(WHAT YOU WILL DO):
Rewrite the lines below with "Screen dimensions" replaced by "Display size", leaving everything else unchanged and omitting the pictures.

====== SOURCE MATERIAL

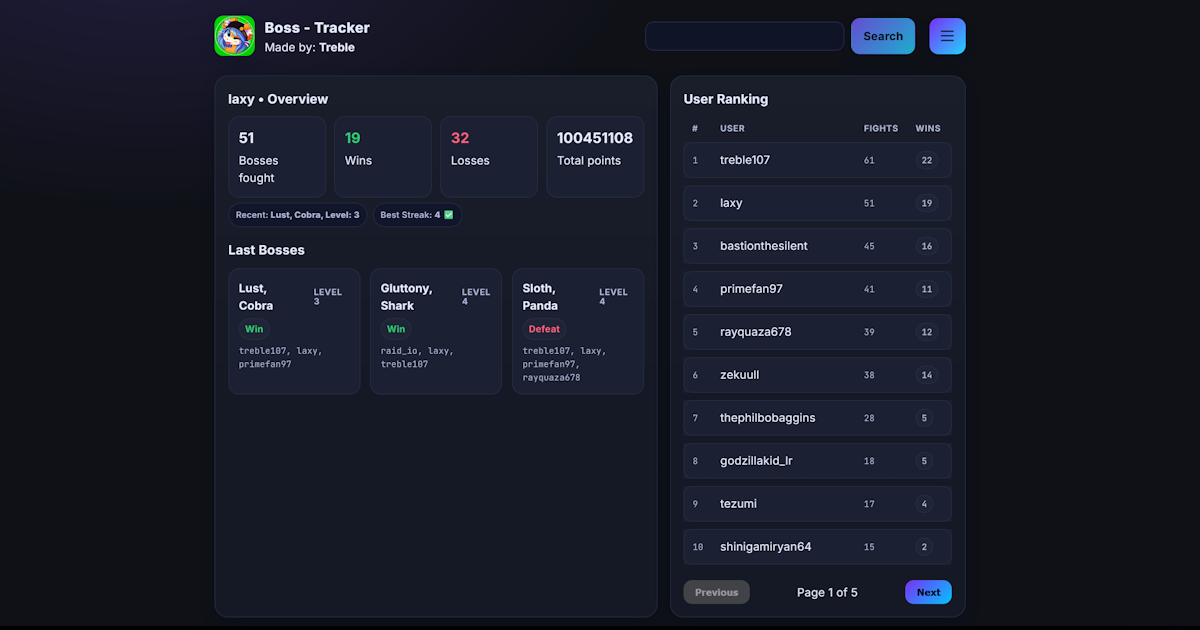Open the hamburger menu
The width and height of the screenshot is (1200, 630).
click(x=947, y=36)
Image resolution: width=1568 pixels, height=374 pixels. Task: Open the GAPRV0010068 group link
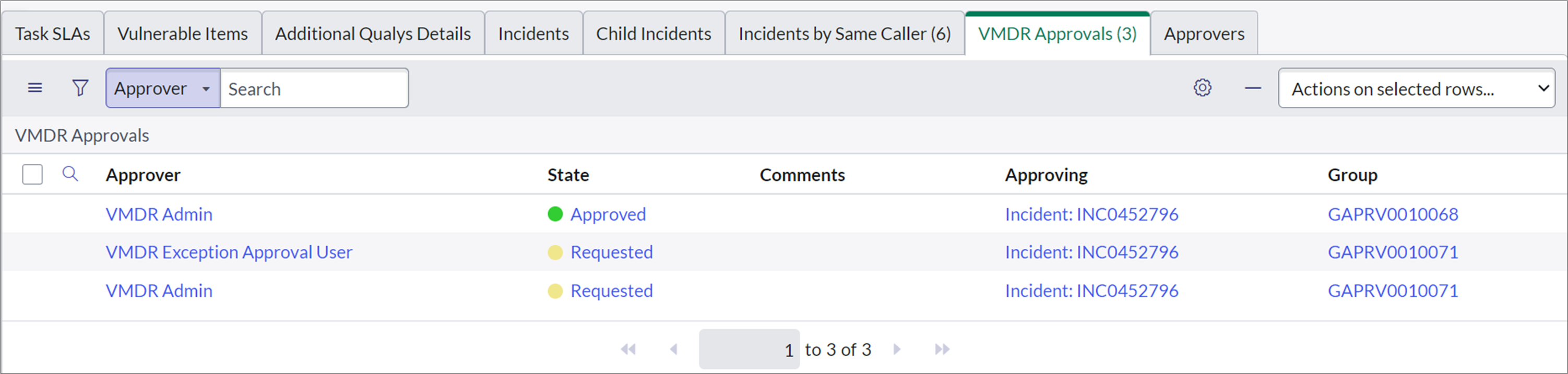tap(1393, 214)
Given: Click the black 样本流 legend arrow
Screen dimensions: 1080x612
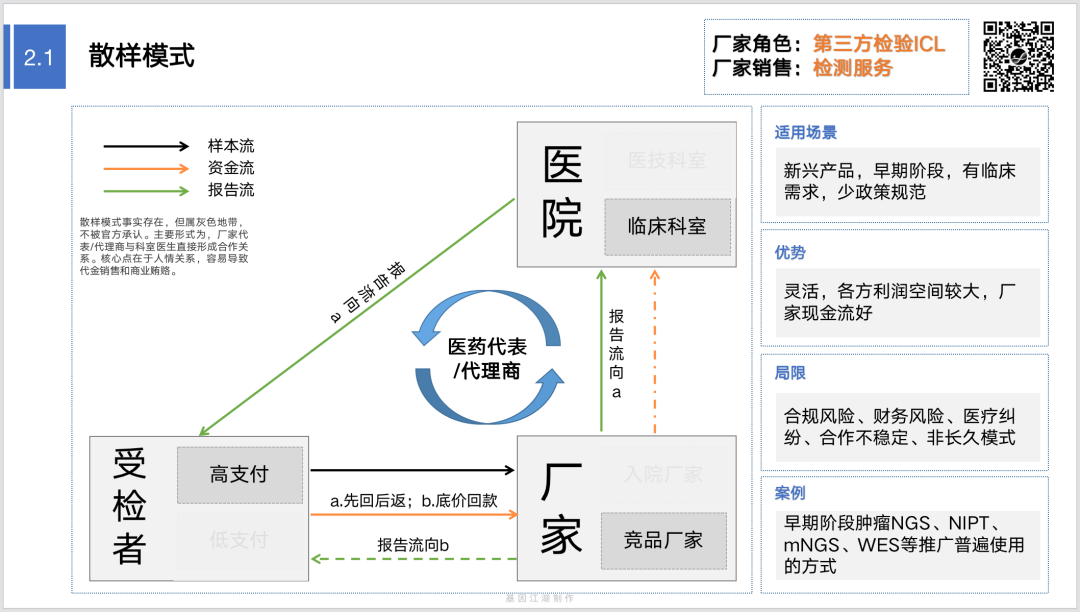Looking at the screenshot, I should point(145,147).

============

(TASK ANSWER):
Open the hamburger menu
The width and height of the screenshot is (1200, 630).
click(x=947, y=36)
Image resolution: width=1568 pixels, height=374 pixels. Task: Open the GAPRV0010068 group link
tap(1393, 214)
Given: Click the black 样本流 legend arrow
Display size: 1080x612
Looking at the screenshot, I should point(145,147).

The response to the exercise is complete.